Biraz büyüyüp akılları erecek yaşa ulaştıklarında adını, soyadını, telefon numaramızı, hangi semtte oturduğumuzu ezber ettirdim çocuklarıma. Tanımadıkları kimselerle konuşmamaları gerektiğini, kimsenin evine benden habersiz girmemelerini, kimse ile gene benden habersiz bir yere gitmemelerini öğrettim. Onu zorla götürmek isterlerse korkmamalarını “İmdaaat, yardım ediiin” diye bağırmalarını, tepinmelerini öğütledim...
Anlayabilecekleri sözcüklerle onları ne gibi tehlikelerin beklediğini anlattım.

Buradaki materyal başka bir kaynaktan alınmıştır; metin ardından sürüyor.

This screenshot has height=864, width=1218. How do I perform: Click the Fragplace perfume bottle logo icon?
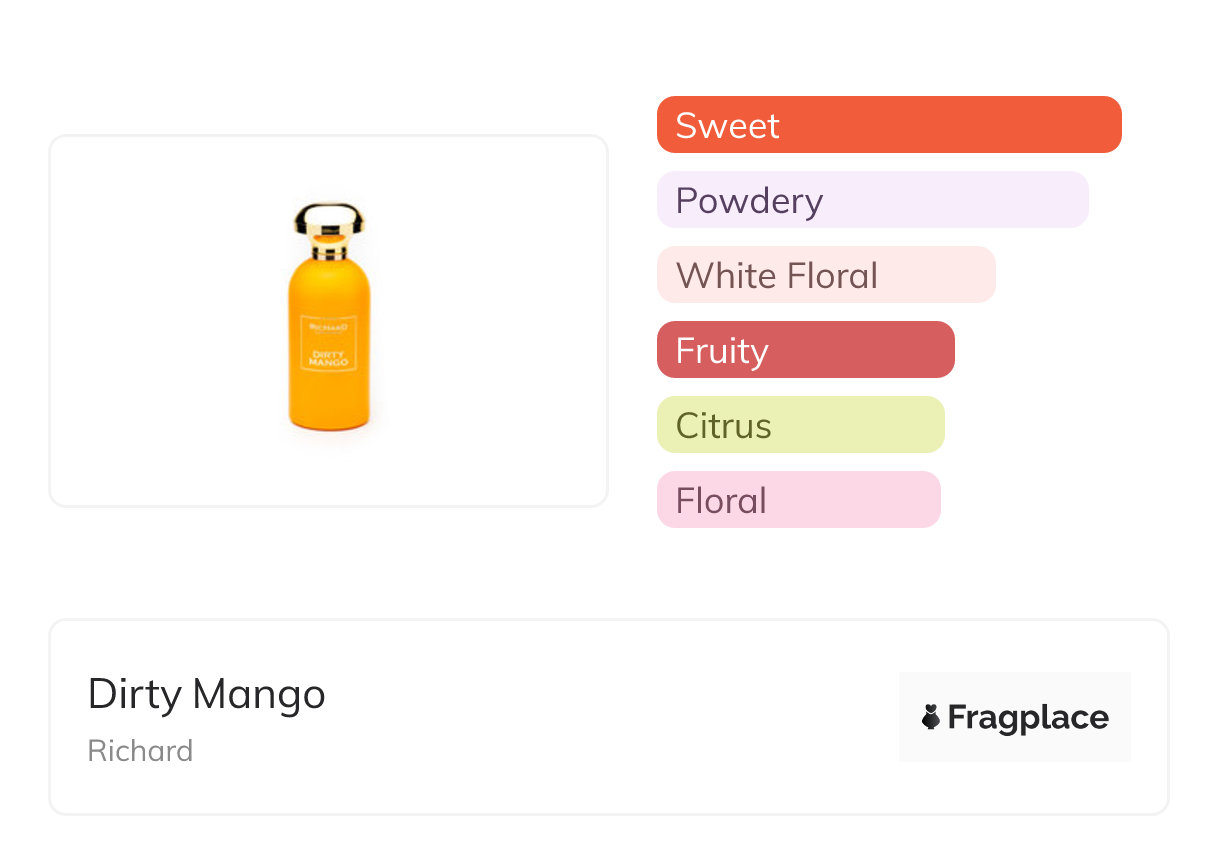(931, 717)
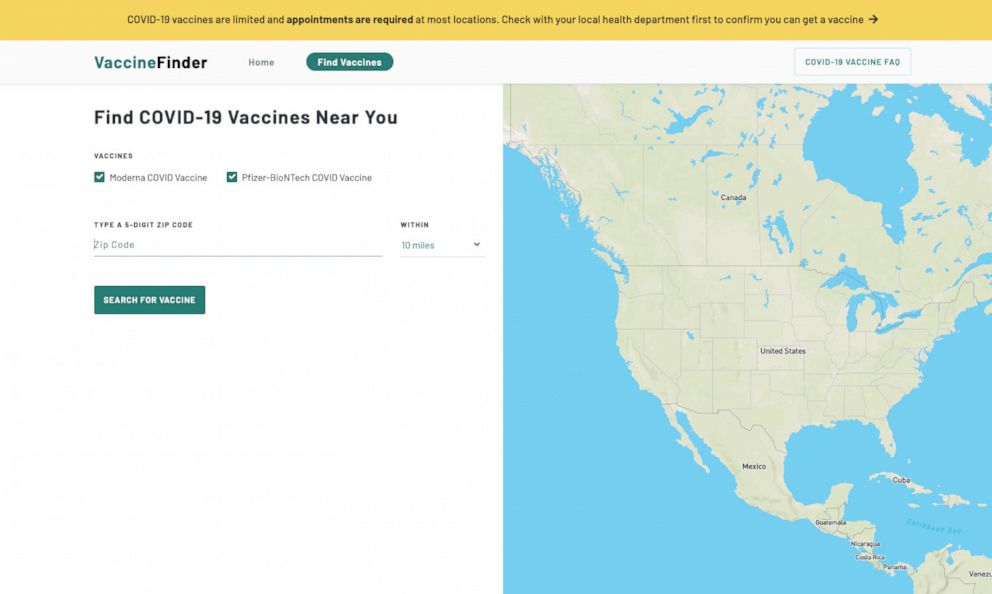
Task: Click the Search for Vaccine button
Action: click(x=149, y=300)
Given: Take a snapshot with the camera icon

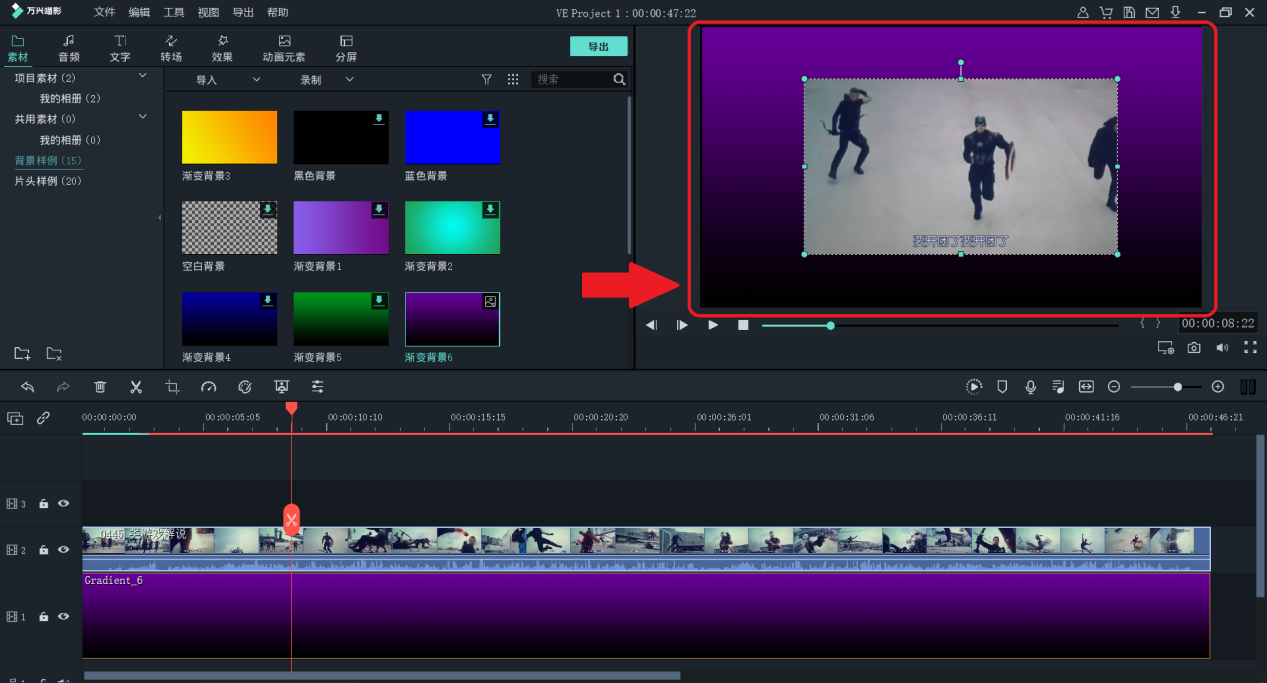Looking at the screenshot, I should (1194, 348).
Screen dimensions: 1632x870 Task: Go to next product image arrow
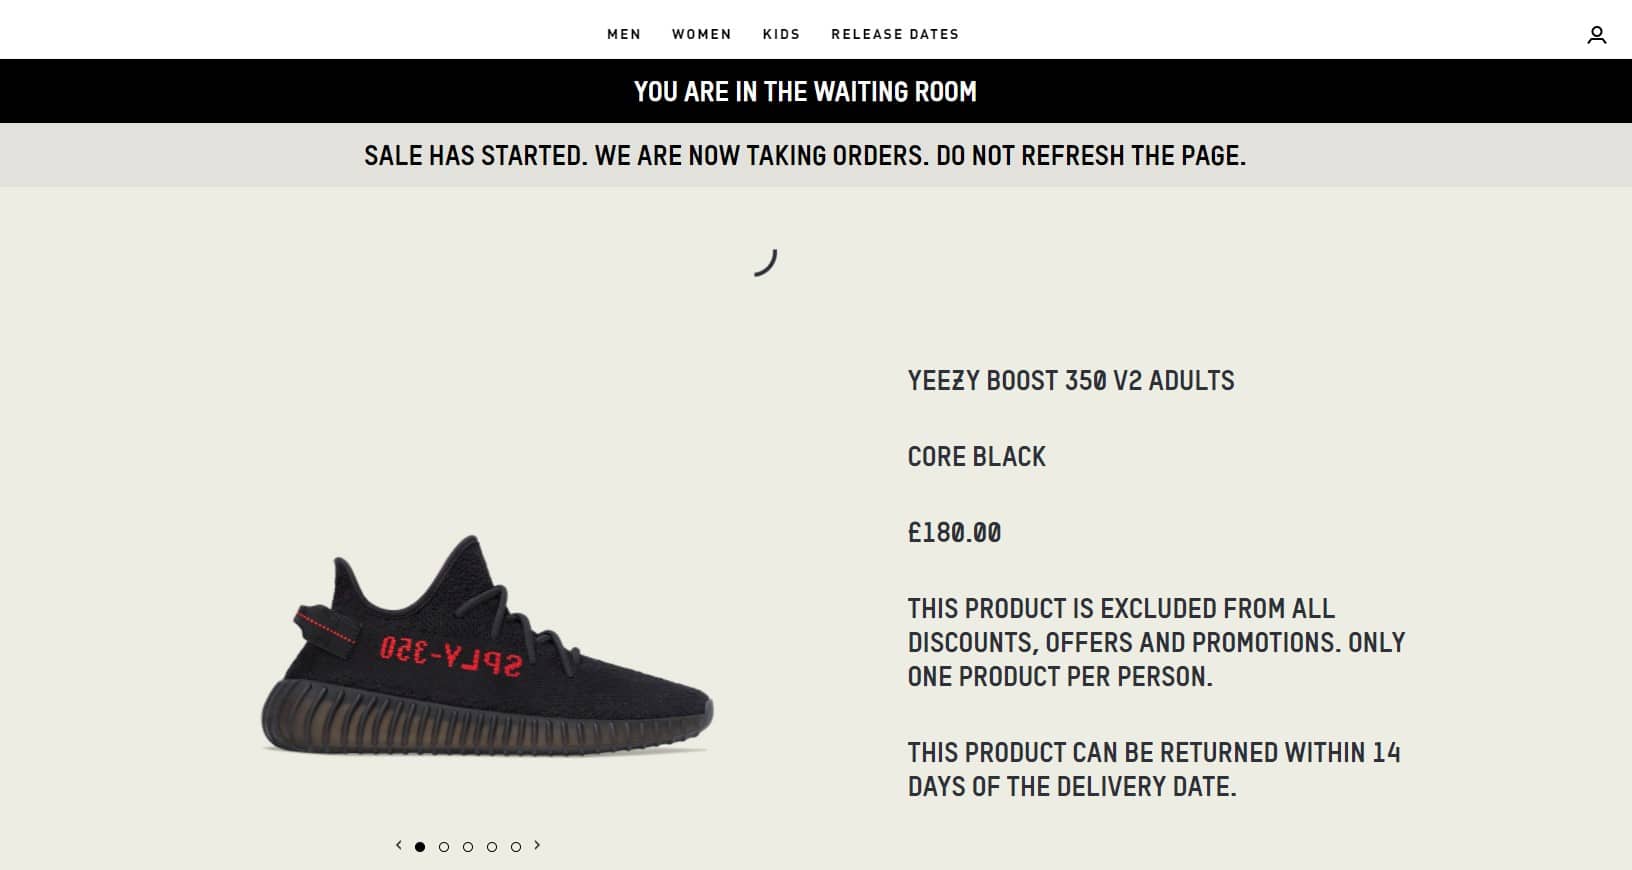(x=537, y=846)
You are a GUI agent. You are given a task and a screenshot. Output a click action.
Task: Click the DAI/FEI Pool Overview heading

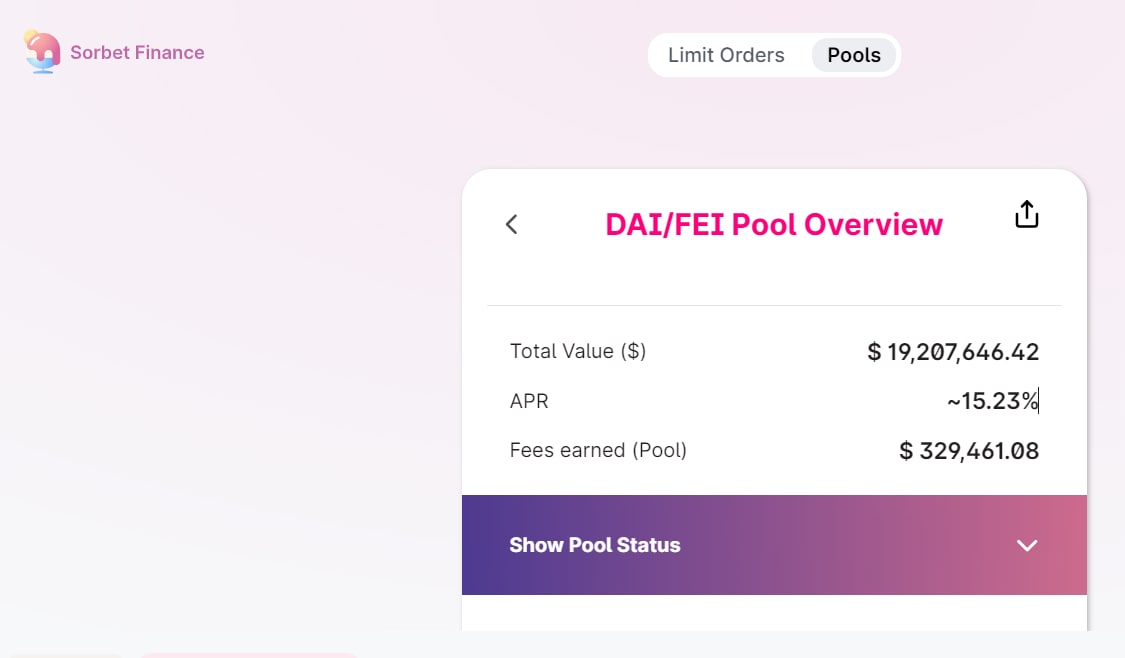point(773,224)
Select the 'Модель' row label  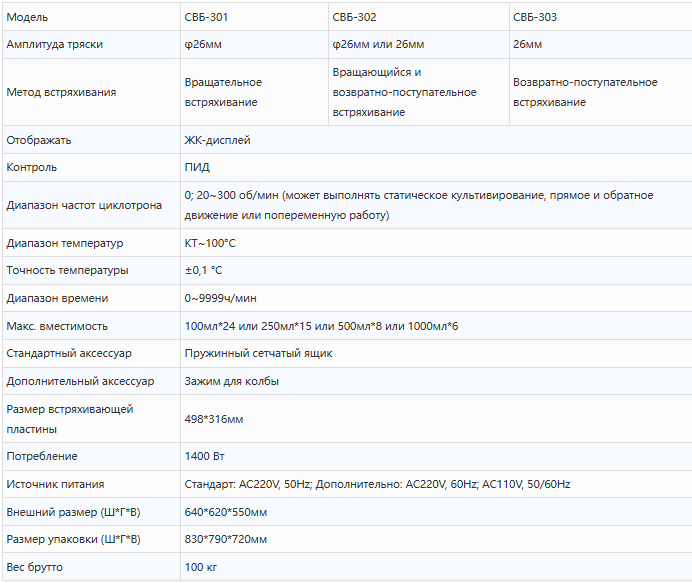pyautogui.click(x=27, y=17)
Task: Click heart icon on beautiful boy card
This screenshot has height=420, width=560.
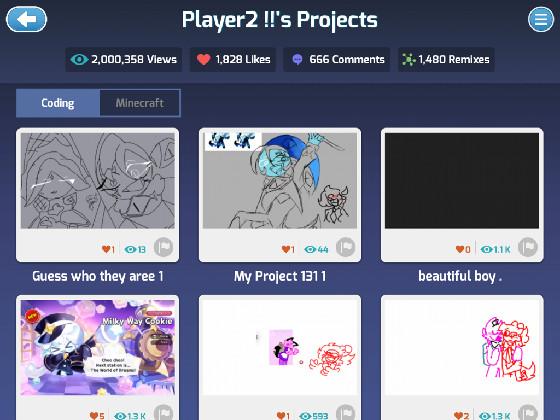Action: coord(460,249)
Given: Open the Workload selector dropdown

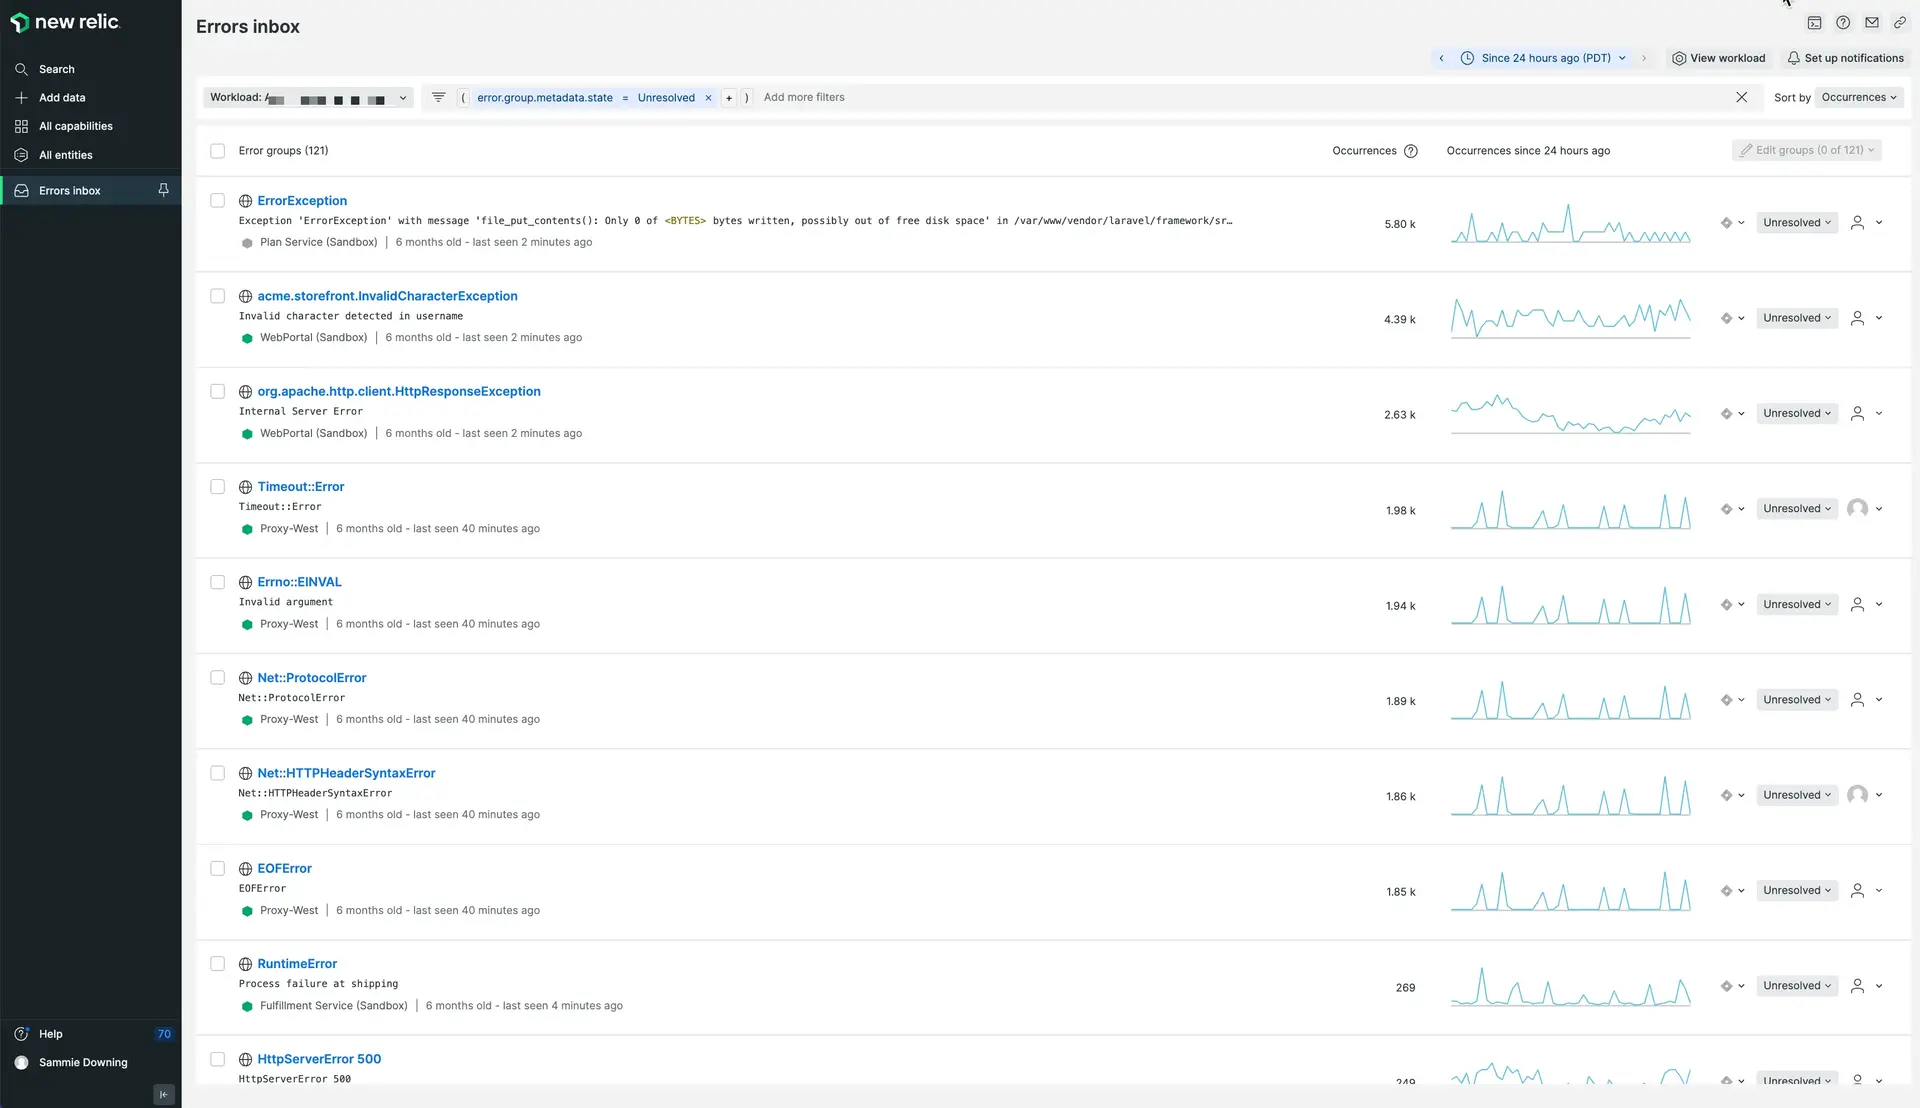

Merak ettikleri her şeyi bana söylemeleri gerektiğini, eğer kötü bir şey değilse birlikte yapabileceğimizi anlattım bir bir. Hatta ispat için tehlikeli olabilecek pek çok şeyi birlikte denedik. Balkonda kâğıt bile yaktık Serter'le... Nasıl zor söndüğünü, yangın çıkıp evin ve kendisinin yanabileceğini ve daha neler olabileceğini bir bir konuştuk...
Resmen tatbikat yapıyorduk bazı konularda... Sonra eskiden komşuluk bir başka idi. Komşular birbirini kendinden bilir, zarar gelmemesi için çaba harcarlardı. “Bana ne?” demezlerdi. Nadir olarak bulunmakla birlikte artık böyle şeyler mazide kaldı.
Şimdilerde pek çok komşunun umurunda bile değil. Bir vurdum duymazlık ki sormayın gitsin... Allah kimseye evlat acısı göstermesin... Bakın üç buçuk yaşında Pamir yandaki villanın havuzunda boğulmuş... Kars'ta kaybolan dokuz yaşında Mert Aydın'dan acı ve kötü haber geldi. Babasına yemek götürmek üzere yollanan Mert'in cesedi kötülük edilip çöplüğe atılmış...
Şimdi o ana babaların yüreğinin yangını diner mi? Hiç giden geri gelir mi?